DIRECTIONS FOR THIS TASK -
Please print the entries exactly, omitting each image.

RAW DATA -
- - -

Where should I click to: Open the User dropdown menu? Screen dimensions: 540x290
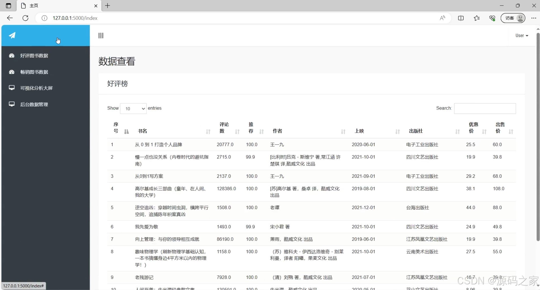pyautogui.click(x=521, y=35)

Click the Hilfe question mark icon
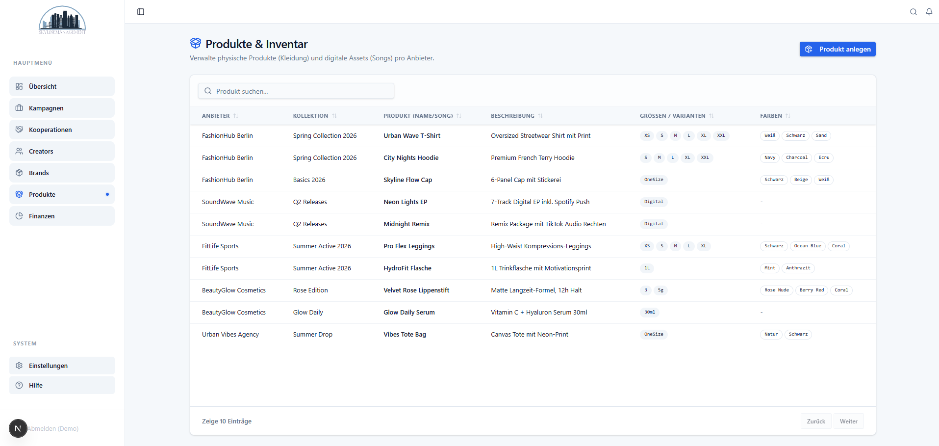19,385
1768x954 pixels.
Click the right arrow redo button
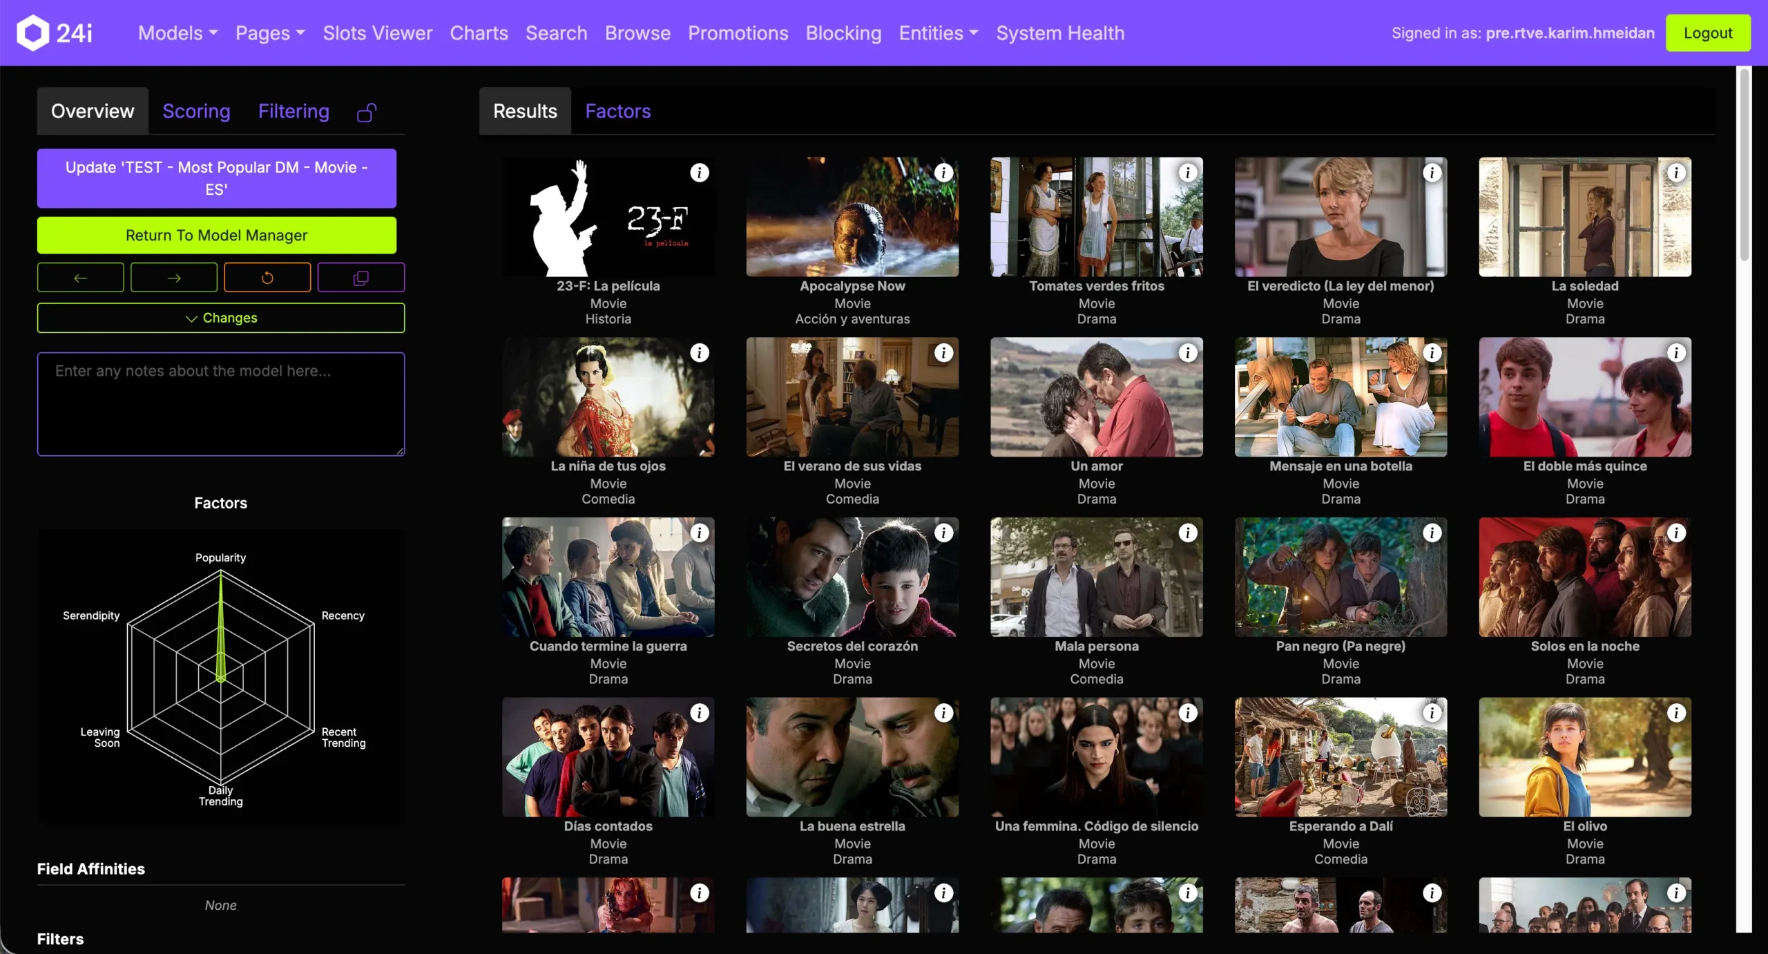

- - -

SOLUTION FOR THIS PROBLEM -
Where should I click to: Open the User dropdown menu? Screen dimensions: 540x290
pyautogui.click(x=521, y=35)

Click the Hilfe question mark icon
19,385
1768x954 pixels.
Click the right arrow redo button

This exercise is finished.